In high-growth scenarios, repeated taxation on unrealized gains could compound, forcing sales that incur further capital gains tax, potentially wiping out up to 92% of net returns over time. An article in the Australian Financial Review counters this, calling the 92% claim "rubbish" and emphasizing that earnings on the first $3 million remain untaxed, positioning the levy as a modest adjustment rather than a catastrophe. It's a decision for each investor and their financial advisor to evaluate, but to find a solution you must first be aware of the problem.
 

Shifting focus, the episode underscores the opportunity cost of not holding Bitcoin, exacerbated by these tax proposals. With Bitcoin recently hitting new all-time highs, non-holders face stark foregone gains - opportunity cost defined as the benefits missed by choosing alternatives like fiat or traditional investments.

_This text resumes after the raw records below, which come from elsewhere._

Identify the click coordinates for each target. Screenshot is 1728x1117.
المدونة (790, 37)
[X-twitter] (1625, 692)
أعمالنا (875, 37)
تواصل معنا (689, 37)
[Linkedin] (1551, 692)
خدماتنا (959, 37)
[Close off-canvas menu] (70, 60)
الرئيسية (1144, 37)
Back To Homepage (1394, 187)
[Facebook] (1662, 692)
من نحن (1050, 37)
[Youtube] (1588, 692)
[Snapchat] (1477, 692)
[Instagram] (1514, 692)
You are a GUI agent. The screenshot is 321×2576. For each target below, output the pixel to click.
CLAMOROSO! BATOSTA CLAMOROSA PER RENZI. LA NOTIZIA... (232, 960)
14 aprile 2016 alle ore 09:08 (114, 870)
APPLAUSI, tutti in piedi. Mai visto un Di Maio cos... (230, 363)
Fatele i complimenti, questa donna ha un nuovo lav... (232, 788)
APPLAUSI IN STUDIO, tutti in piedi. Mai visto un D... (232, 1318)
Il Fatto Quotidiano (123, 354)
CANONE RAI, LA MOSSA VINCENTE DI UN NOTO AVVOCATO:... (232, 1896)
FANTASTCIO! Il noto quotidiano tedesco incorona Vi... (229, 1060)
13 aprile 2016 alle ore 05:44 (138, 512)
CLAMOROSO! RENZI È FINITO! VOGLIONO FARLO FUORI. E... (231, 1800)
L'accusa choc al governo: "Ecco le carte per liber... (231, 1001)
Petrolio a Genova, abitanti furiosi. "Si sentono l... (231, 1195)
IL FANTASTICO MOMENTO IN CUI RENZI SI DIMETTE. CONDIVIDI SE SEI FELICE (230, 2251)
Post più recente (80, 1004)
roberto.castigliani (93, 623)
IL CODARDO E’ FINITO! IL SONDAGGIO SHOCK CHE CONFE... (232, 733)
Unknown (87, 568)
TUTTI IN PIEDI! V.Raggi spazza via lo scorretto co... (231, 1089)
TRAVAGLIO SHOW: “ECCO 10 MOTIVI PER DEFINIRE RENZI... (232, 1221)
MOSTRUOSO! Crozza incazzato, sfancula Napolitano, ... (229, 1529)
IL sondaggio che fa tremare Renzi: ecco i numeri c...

Inflation's "hidden cost" amplifies this: as fiat currencies depreciate, Bitcoin's scarcity and outsized annual compounded returns make it a hedge. Dunworth and DJ discuss how new ATHs expose this cost vividly; for example, someone who sold Bitcoin at USD20,000 in 2022 missed the rally to over USD100,000 by 2025, losing nearly six-figure profits per coin.

Not holding Bitcoin means not only missing appreciation but also enduring wealth erosion from inflation. In a tax environment like Division 296, holding Bitcoin outside superannuation might become preferable, avoiding unrealized gains taxation, though it forgoes super's tax advantages. The podcast warns that governments worldwide may follow Australia's lead, pressuring investors to act.

Ultimately, the episode urges Bitcoin adoption to mitigate opportunity costs while navigating tax pitfalls. Strategies include balancing super funds below $3 million or using Bitcoin loans to access value without selling. As Bitcoin's role in portfolios grows, ignoring it could mean substantial lost wealth - far outweighing tax concerns for proactive holders.

NB: This video is for information and entertainment purposes only and should not be considered investment advice.